All children in America are all entitled to an accessible and equitable education, even in the face of a pandemic. The problem is, they aren’t receiving one — even in “normal” times.
The root of the issue is our current education system wasn’t constructed to equitably benefit all children and youth. Our state’s inconsistent efforts to develop, sustain, and support equitable academic resources in low-income communities and communities of color has created an opportunity gap many students can not, and should not be expected to outperform.
Since the COVID crisis struck early this year, the flaws of our system have been put on painful display and many existing inequities have only been exacerbated. Thousands of students are experiencing district/state perpetrated educational neglect.
As teaching transitioned from in-person classrooms to virtual screens, a WiFi gap skewed learning in predominantly Black and brown communities. Concrete steps have been taken by state advocates to tackle the barriers to remote learning by providing WiFi, cellphones and laptops, but these efforts have not been enough to address the overwhelming need we are seeing statewide.
So many families have been impacted by the discontinuity of services through poorly sustained institutions and programs. Some students without access to reliable WiFi have needed to rely on cell phones to supplement their virtual education experience. Learning through a six-inch screen is unacceptable. Failed connections, waitlists of local WiFi programs, and take-home packets are not full investments into communities directly impacted by inequitable infrastructures. The lack of preparedness and urgency from our government has impacted children and youth across the state, creating more systemic barriers to education.
In order to begin tackling these system failures, we must acknowledge the role systemic racism plays in our educational systems and the ways it marginalizes students of color. Gradual divestment from public school districts, after-school programs, and supplemental academic enrichment programs have widened the opportunity gap in already underserved, Black and brown communities.
And barriers to success are even greater for the youth in our justice systems. Over the past two years, I have participated in restorative circles and small group discussions within correctional facilities across Connecticut. These discussions confirmed something I’ve long known — Black and brown youth are disproportionately pushed through the school-to-prison pipeline, and once in the justice system these young people are not provided with the necessary academic enrichment to ensure they can achieve personal success. For system-involved youth this often results in difficulties understanding court-mandated paperwork, communicating with lawyers or public defenders, and underdeveloped critical thinking skills. An equally accessible and equitable education system has never been reflected in our country; even more so for the young people in our justice systems.

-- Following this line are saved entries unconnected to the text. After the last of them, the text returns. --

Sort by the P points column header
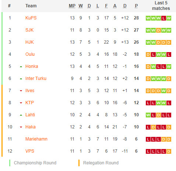 point(136,6)
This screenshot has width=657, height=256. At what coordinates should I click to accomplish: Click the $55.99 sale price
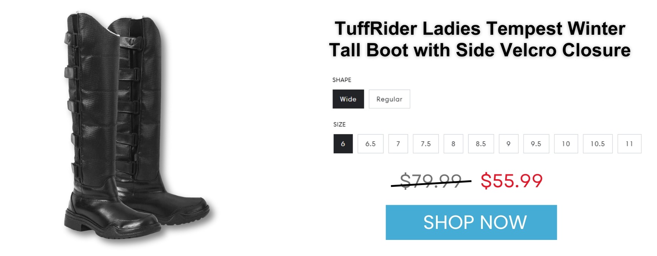(511, 181)
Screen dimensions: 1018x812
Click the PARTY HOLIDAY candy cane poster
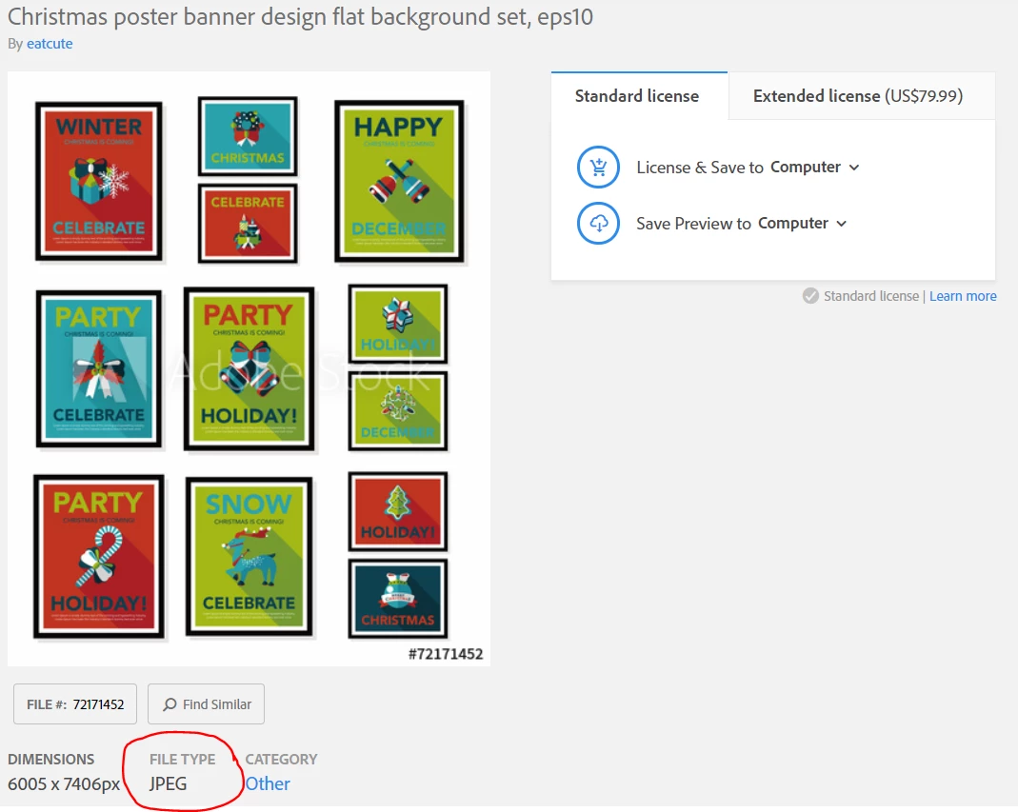coord(99,557)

This summer, the State Department of Education announced the academic plan for the 2020-2021 school year — Adapt, Advance, Achieve — which includes six guiding principles intended to minimize COVID-19 outbreaks in schools while emphasizing equitable access to resources for communities across the state. While the initial thinking was that reopening schools would be best for Connecticut’s economy and students, COVID rates have since changed. To combat the ever changing statistics, Gov. Ned Lamont opted to not mandate an official opening date and instead leave the decision of opening for classroom instruction, distance learning, or a combination of the two up to each individual school district. But leaving the decision to reopen to the discretion of local school districts isn’t a long-term solution.
For schools that have decided to, re-opening has the potential to create catastrophic challenges across communities. This pandemic has taken loved ones, employment opportunities, and the safety of many families. Each school district has experienced loss. To encourage this level of autonomy in the midst of chaos is irresponsible and will ensure students across districts will not be receiving the same educational support. Be mindful that city budgets will dictate access to quality PPE, access to consistent WiFi connections, and the availability of educators.

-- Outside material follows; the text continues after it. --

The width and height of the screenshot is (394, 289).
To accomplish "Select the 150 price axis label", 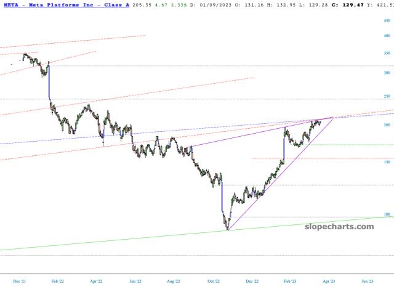I will click(x=387, y=163).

To prioritize the educational needs of children and youth, especially in the time of COVID, we must include the voices of educators, families, students, and community members. Identifying their needs and solutions to those needs is essential in order to build sustainable educational infrastructures that support all youth. We must address the historical trauma of systemic failures in our country experienced among Black and brown families.

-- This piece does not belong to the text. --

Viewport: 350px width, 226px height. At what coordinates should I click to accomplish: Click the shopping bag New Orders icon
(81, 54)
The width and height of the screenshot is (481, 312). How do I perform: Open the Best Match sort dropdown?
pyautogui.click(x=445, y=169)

We must intentionally fund and support an anti-racist academic plan, provide equitable access to academic resources and develop local infrastructures that support the development of Black and brown children and youth. We are living in an unpredictable time, but the lack of urgency to develop sustainable academic resources for all youth is part of a generational pattern of miseducation and gatekeeping. It is crucial that we work to collectively dismantle systemic barriers, created and sustained by racism, that prevent our young people from fully realizing their potential.
The cycle of failed systems must end now. It is our moral responsibility to ensure all students are equipped with a quality education that supports their character, passion, and growth — even in the wake of a pandemic.
Simone Davis is a Justice Advisor for the Connecticut Juvenile Justice Alliance.